Optum Health is about four months into a leadership transition, with its new CEO Krista Nelson laying out her vision for what the care delivery giant looks like after years of rapid expansion that company leadership has acknowledged steered the organization off course.
“You should expect Optum Health on the other side of this to more consistently deliver market leading integrated value-based care, a system that is anchored with our employee groups, but with the help of technology and operational improvements, more scale and a more tightly managed network,” she said on the Becker’s Healthcare podcast.
Optum Health, the care delivery arm of UnitedHealth Group, previously employed or had contractual ties with around 90,000 physicians. The unit spent 2025 scaling back after a period of overexpansion, narrowing its affiliated provider network by nearly 20% over the past year and reducing its risk-based membership by around 15% through dropped PPO contracts, market exits and walking away from risk-sharing deals with insurers where the company could not reach viable terms.
Last year, company leadership said the business has been contending with an $11 billion headwind over three years tied to risk model changes at the federal level, elevated medical cost trends and challenges absorbing new members from other MA plans. Value-based care membership is expected to decline about 10% in 2026 before growing next year, with Optum Health projecting approximately 9% operating earnings growth in 2026, on a path toward a target profit margin of 6% to 8%.
The financial pressures come at a time when UnitedHealth’s vertically integrated structure, composed of more than 2,600 subsidiaries, has drawn the attention of lawmakers during congressional hearings this year, along with the proposal of legislation that aims to prohibit companies from simultaneously owning a health insurer like UnitedHealthcare alongside a medical provider.

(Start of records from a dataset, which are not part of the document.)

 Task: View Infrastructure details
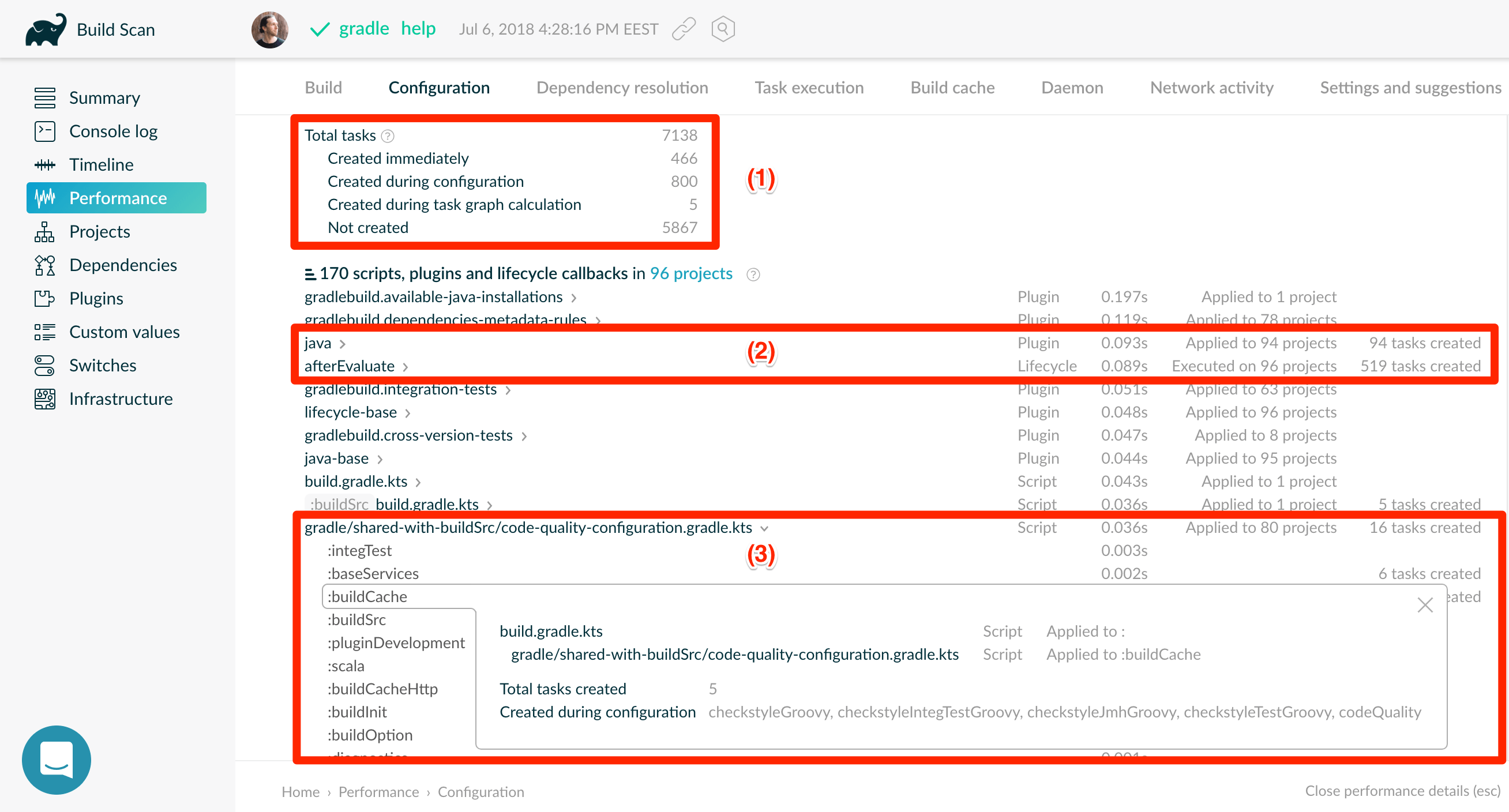(121, 399)
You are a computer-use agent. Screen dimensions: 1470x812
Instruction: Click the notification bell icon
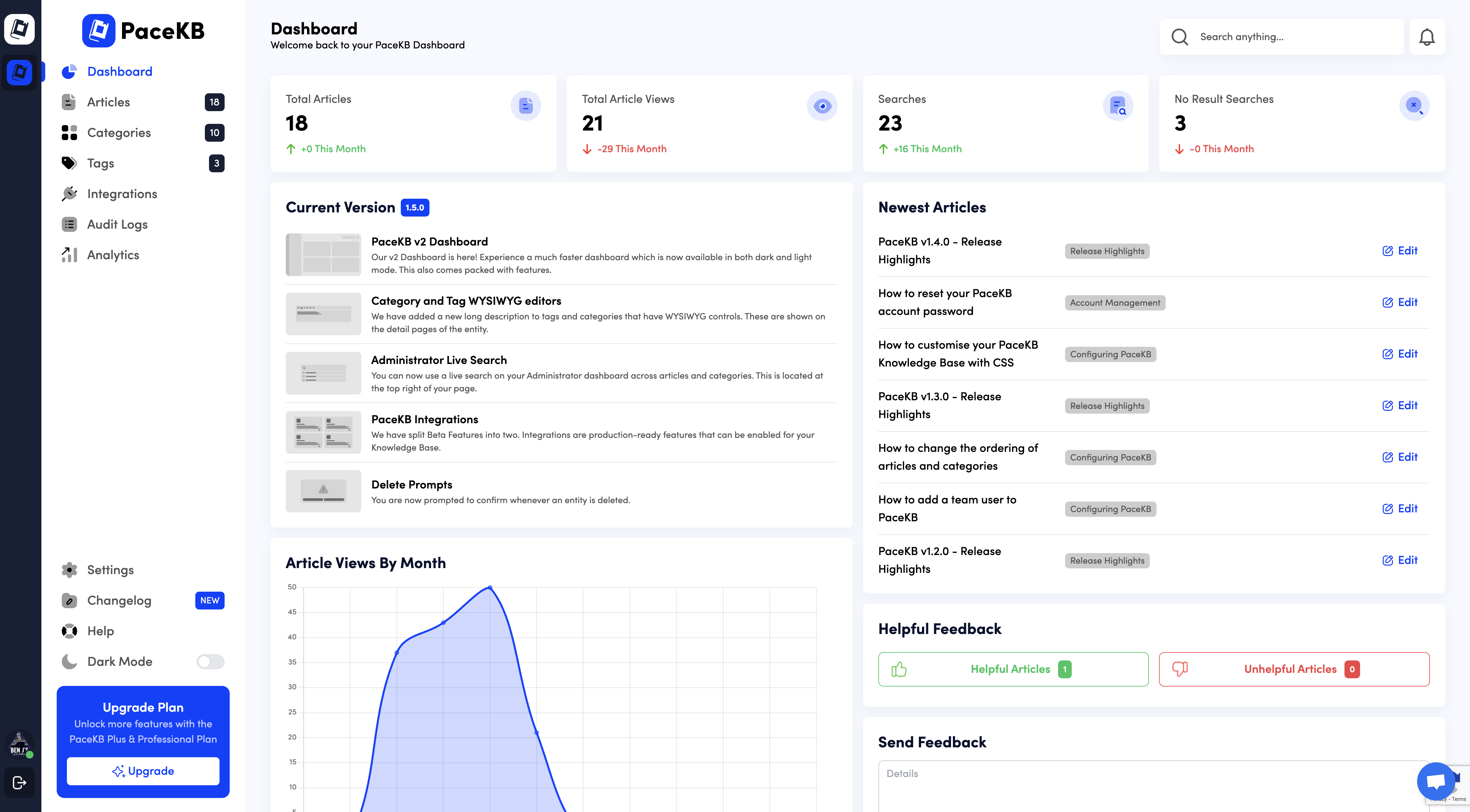1427,37
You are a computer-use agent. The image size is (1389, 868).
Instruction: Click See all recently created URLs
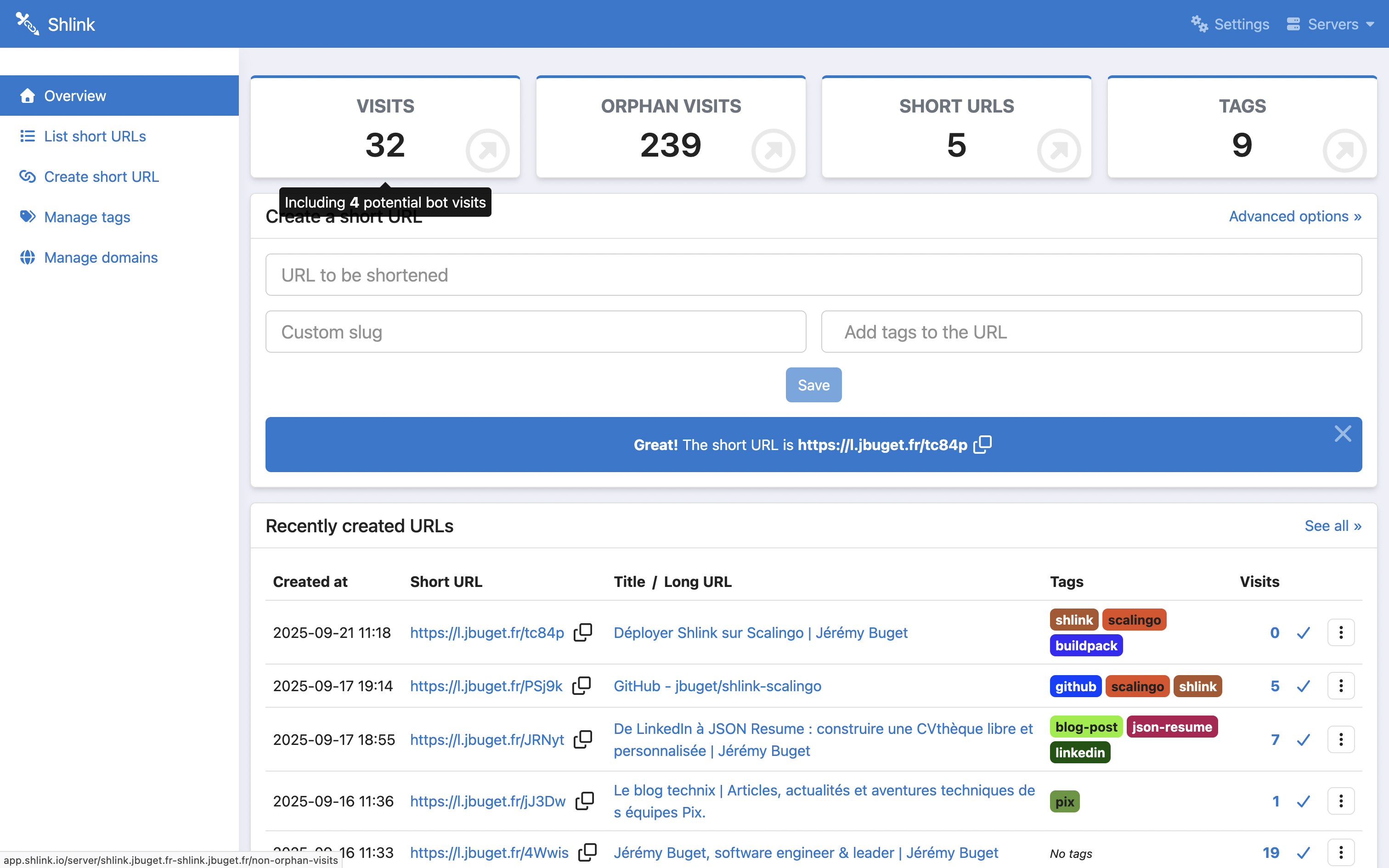point(1333,525)
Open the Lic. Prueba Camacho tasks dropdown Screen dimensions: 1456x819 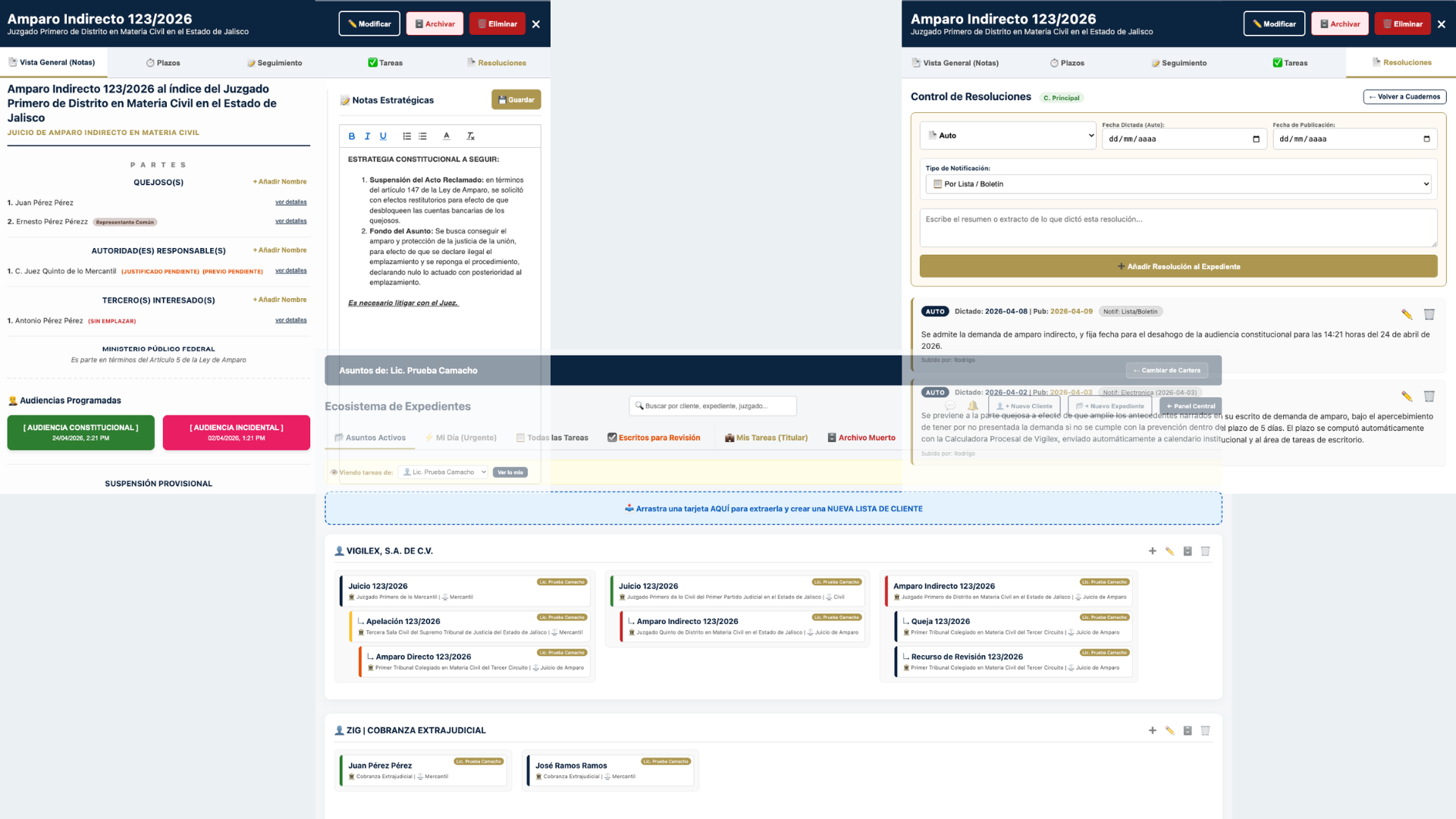point(443,472)
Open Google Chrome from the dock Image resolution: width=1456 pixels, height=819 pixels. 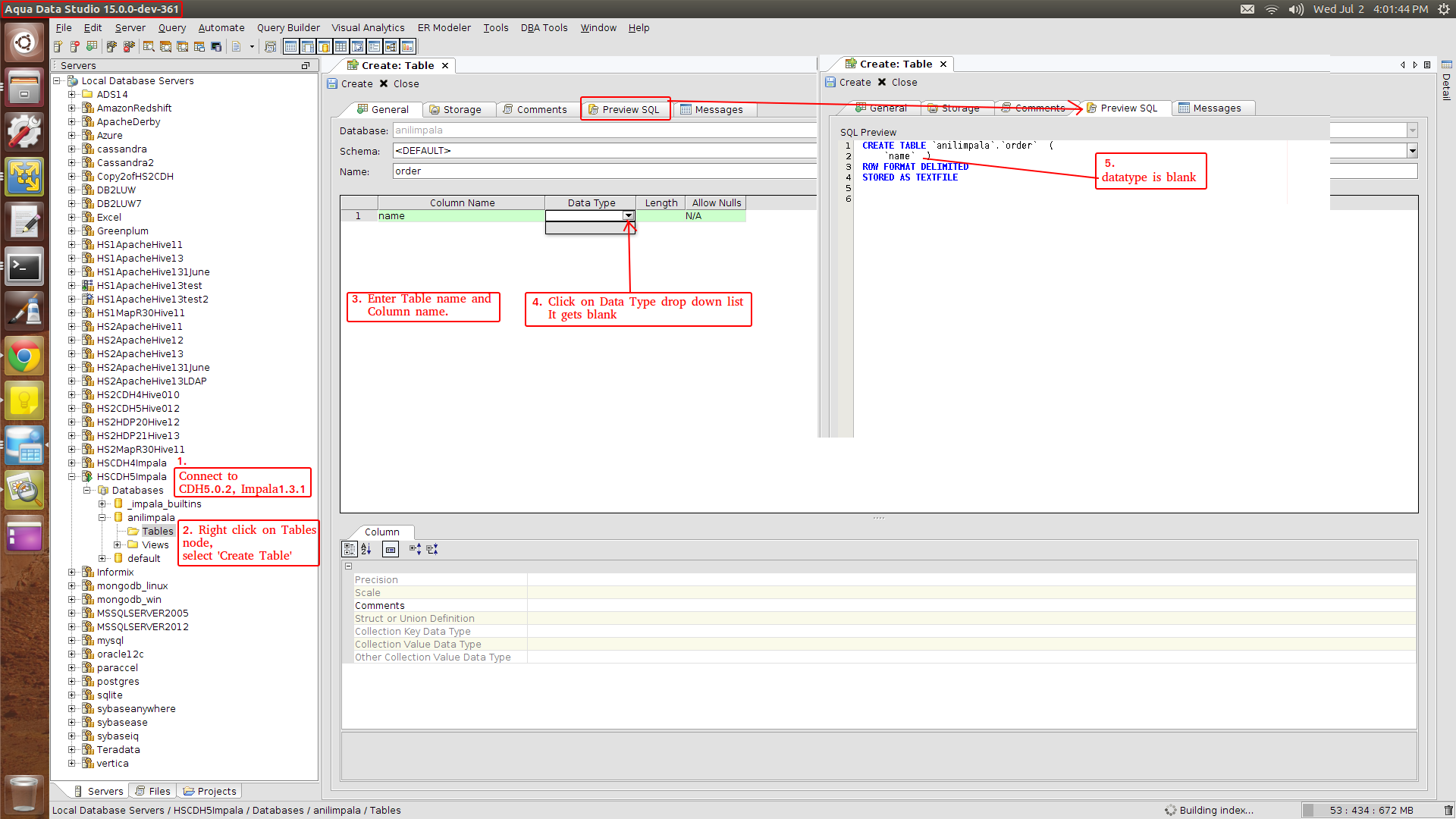[24, 356]
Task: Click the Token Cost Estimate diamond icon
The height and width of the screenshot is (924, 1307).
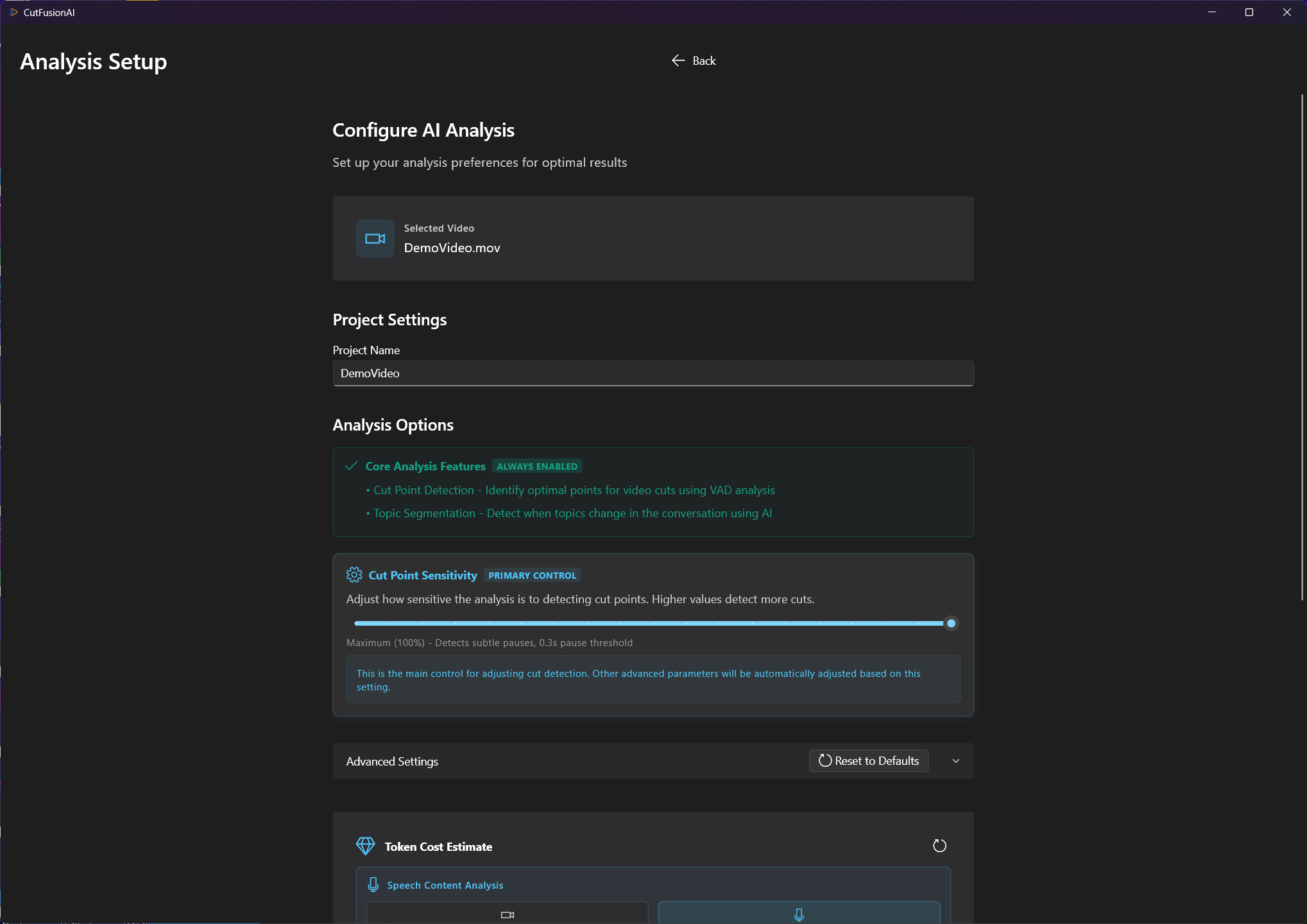Action: 365,846
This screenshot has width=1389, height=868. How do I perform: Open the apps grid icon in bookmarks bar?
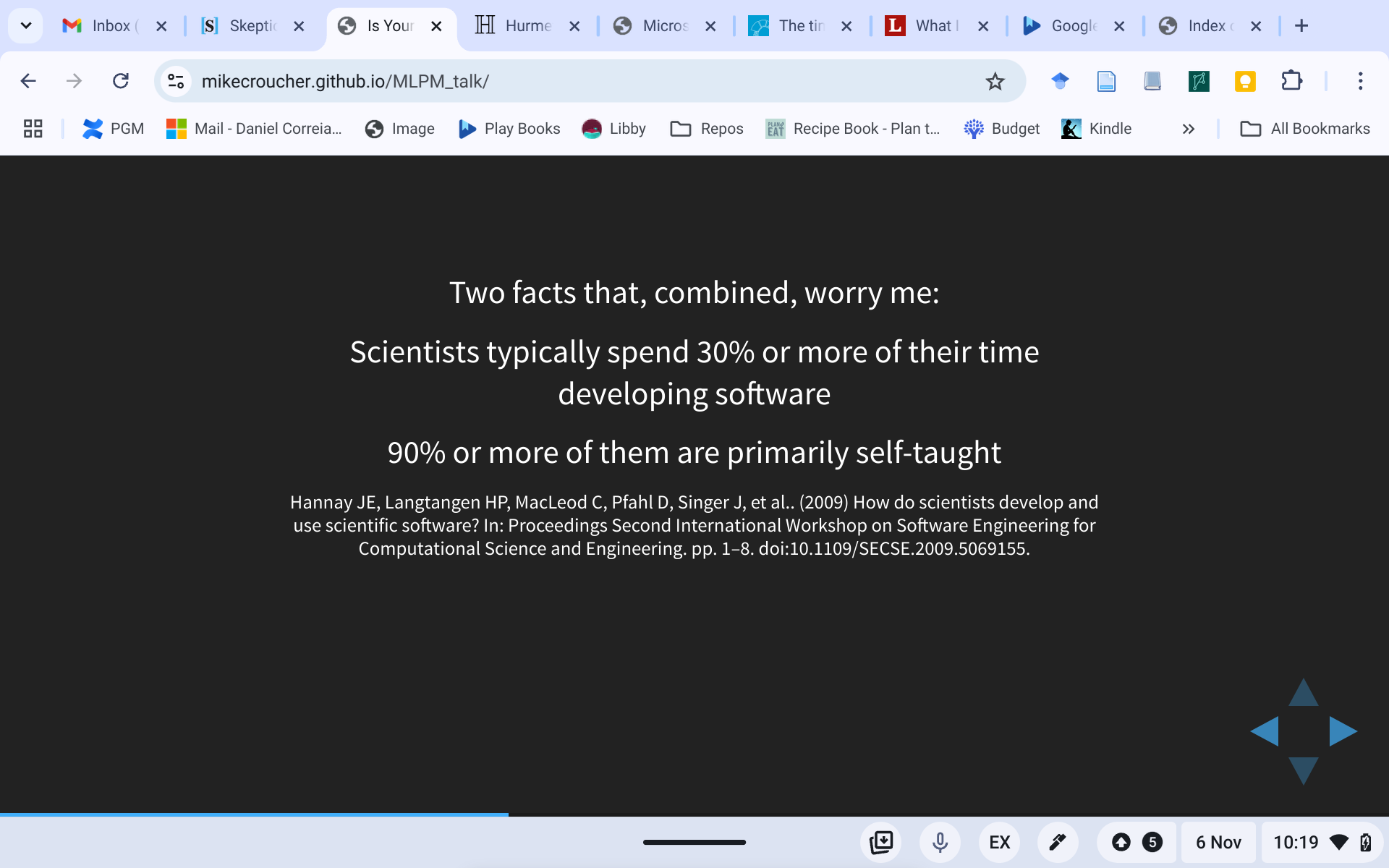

Ms. Nelson, who previously served as Optum Health’s COO and CEO of UnitedHealthcare’s Medicaid business, said the unit’s underlying capabilities remain strong, including primary and specialty care, behavioral health, home health, hospice, palliative care and surgery centers. While she noted that performance across its markets is uneven, the core mission and commitment to value-based care is still intact.
“Our value-based care model delivers superior outcomes at a lower total cost of care, while we see improved patient experiences and provider satisfaction,” she said.
She pointed to Houston as an example of what the model looks like when it works. In that market, Optum Health serves close to a million patients across more than 50 clinical settings, operates a 4.5-star Medicare Advantage plan, and reports total cost of care 15% to 30% below alternatives, with high patient satisfaction scores and low provider turnover.
Optum acquired Kelsey-Seybold Clinic, a Houston-based multispecialty group with more than 500 physicians across 55 specialties, in 2022 for around $2 billion, along with its affiliated MA plan.
More broadly, Ms. Nelson pointed to internal company research reporting that Optum Health’s MA patients in value-based arrangements have 21% fewer hospital admissions overall, with reductions of 35% for patients with hypertension and 44% for those with COPD and related conditions.
On clinician experience, she said the company has been deploying ambient scribing technology for patient visits, as well as AI-powered summarization tools that pull together medical records, claims, labs and other patient history to help clinicians prepare for visits. For home health nurses, she said the same summarization capability is delivered in audio format so nurses can review patient history before a visit.
UnitedHealth has previously said it plans to invest nearly $1.5 billion in AI and related technologies this year, with a similar amount expected in 2027. The company has already integrated over 1,000 AI use cases across its business and employs more than 2,000 AI engineers.
“This is really about starting with listening to our clinicians and starting with what they need to improve patient care and patient outcomes,” Ms. Nelson said.
In January, CMS proposed a nearly flat funding increase for MA plans, which has drawn industry ire. Ms. Nelson said the proposed rate will undermine the ability to invest in value-based infrastructure if finalized, pointing to possible benefit cuts and reduced investment in preventive care and care coordination.
“When that funding is not stable, what happens is we are going to need to make choices in how we manage that cost environment,” she said. “Patients may end up in the ER or getting fewer preventive screenings.”
Asked what has surprised her most in the first months of the top role, Ms. Nelson said “what is really alive and well is resilience, a deep purpose and commitment to our patients and to the promise of value-based care, and truly an innovative spirit. I’m so pleasantly surprised with the the purpose and the potential of this business, and I couldn’t be more thrilled to be here at this time when healthcare needs us now more than ever.”